In any discussion of racism and it’s alleged reverse, it’s crucial to start by defining prejudice and discrimination, racism and institutional racism. There’s a reason these different terms exist, and a very good reason not to conflate them.
Prejudice is an irrational feeling of dislike for a person or group of persons, usually based on stereotype or on a generalization based on personal experience or perception. Virtually everyone feels some sort of prejudice, whether it’s for an ethnic group, or for a religious group, or for a type of person (like blondes, or fat people, or tall people, or that guy who looks like their evil Uncle Howard). The important thing is they just don’t like them. Prejudice is a feeling, a belief. You can be prejudiced, but still be a fair person if you’re careful not to act on your irrational dislike.
Discrimination takes place the moment a person acts on prejudice. This describes those moments when one individual decides not to give another individual a job because of, say, their race or their religious orientation. Or even because of their looks (there’s a lot of hiring discrimination against conventionally “unattractive” women, for example). You can discriminate, individually, against any person or group, if you’re in a position of power over the person you want to discriminate against. White people can discriminate against black people, and black people can discriminate against white people if, for example, one is the interviewer and the other is the person being interviewed.

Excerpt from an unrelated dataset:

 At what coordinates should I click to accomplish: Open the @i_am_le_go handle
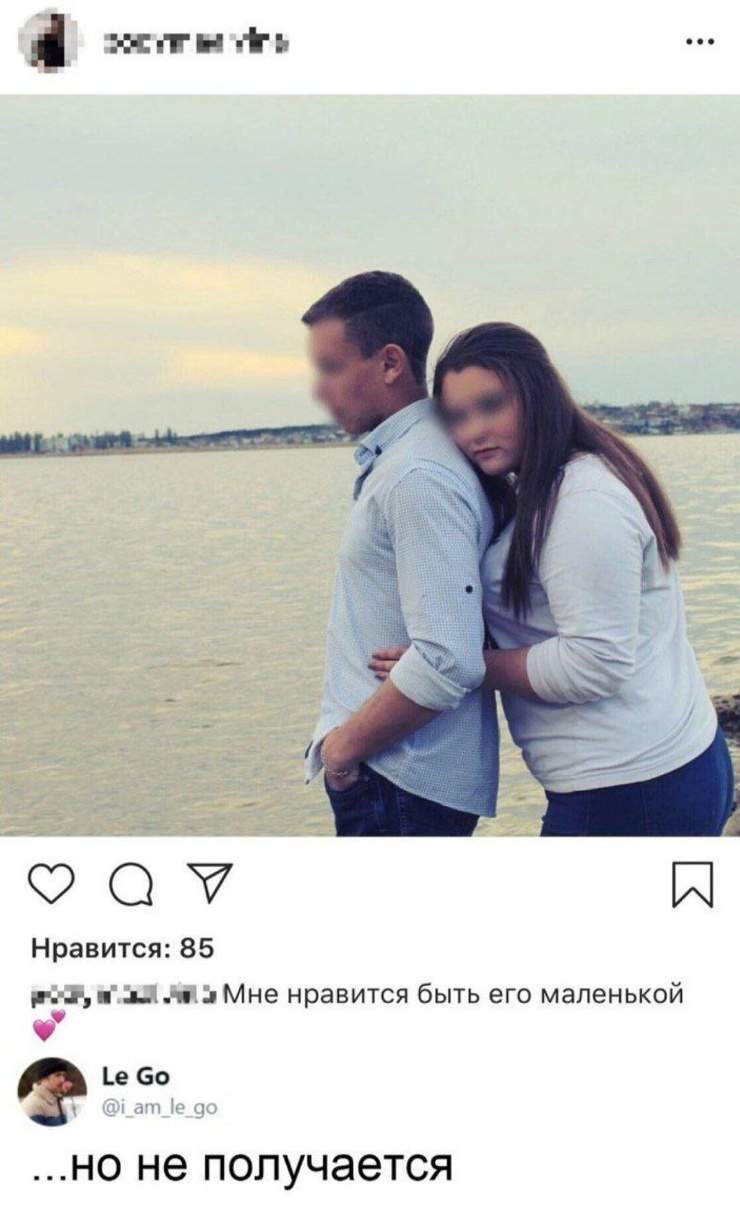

Racism is the belief that one race is superior to another. People who believe this are called racists. They advocate the creation of systems that enforce their prejudices, and that will allow them to discriminate, but unless they live in a racist system, their individual racism can be expressed only in personal acts of discrimination. For example, a black person in the U.S. might believe in black supremacy, and might think black people are better than white people, but he or she doesn’t have the ensure that the society’s institutions reflect those racist beliefs. It is very important to understand that individual racism, and racism as an ideology, are not the same thing as a racist society, which is why the term institutional racism has emerged to describe racist systems.
Institutional racism (sometimes simply called “racism,” as well) describes patterns of discrimination that are institutionalized as “normal” throughout an entire culture. At this point it’s not just one person discriminating at a time, but a whole social structure that evolved to enforce discrimination. A racist system actually makes it difficult for a person not to discriminate, no matter how well-meaning they are. Continue Reading…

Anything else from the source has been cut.